§ GIVEN PROBLEM:
In the Porsche text, what name does Porsche now use for the 911's rear-three-quarters bodywork design?

§ TEXT PASSAGE:
┄┄┄┄┄┄┄┄┄┄

To activate the Taycan’s on-board digital systems, you have to speak to it – sadly, the key phrase required is ‘Hey Porsche’. The question is, is it programmed to respond to ‘Porsch’ or the correct pronunciation of ‘Porsha’?
Even the 911’s defining rear-three quarters bodywork design – the fastback, ellipsoid rear side windows and flared rear deck and valance has been translated into the modern Porsches – even into the Cayenne Coupé. Porsche-speak now calls this amazing 911 design element – which has metamorphosed across fifty years of design leitmotif – a ‘flyline’ and turned it into marketing communications amid designer-speak to customers.
As I said, we are where we are. But this narrative talks in plain English and avoids corporate-speak.
And does not that defining rear end shape – the so-called ‘flyline’ – actually go back beyond the 911 to the 356 and even into Komenda’s pre-war Porsche designs? Just a thought…
This book is about Porsche factory cars, so there is no room, nor reason, to discuss non-Porsche creations, but I cannot let the efforts of the likes of Autofarm and Paul Stephens, and the different works of Singer, Emory, Tech Art, RUF, FVD Brombacher, RPM Technik and Magnus Walker go unmentioned. Each of these, in their own respective manner, has added to the Porsche legend with their modified Porsches. And have you seen the Jack Olsen 911 Special? 356 fans had best look away from the Emory Motorsports/Momo 356 ‘evocation’: this was a hot rod racer that mixed 356 and 964 parts in a very imaginative homage to mix-and-match Porscheism, built by an otherwise ‘classic’ Porsche expert in California – that other home to Stuttgart screamers.

┄┄┄┄┄┄┄┄┄┄

§ Page and screen pointing data:
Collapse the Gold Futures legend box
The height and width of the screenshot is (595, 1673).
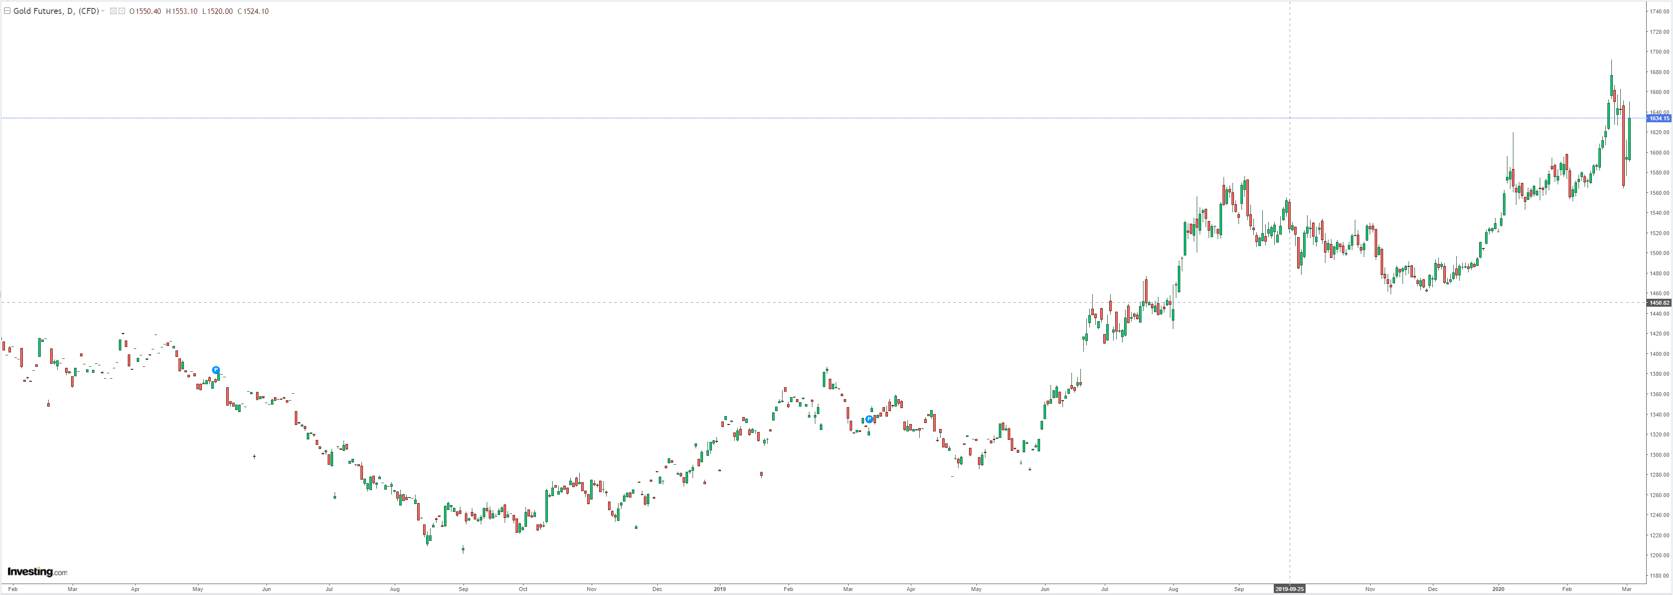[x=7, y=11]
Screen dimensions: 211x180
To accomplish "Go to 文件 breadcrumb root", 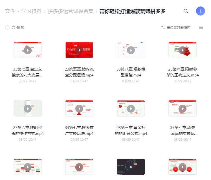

┄┄┄┄┄┄┄┄┄┄

§ OUTPUT OF THE TASK:
A "flyline."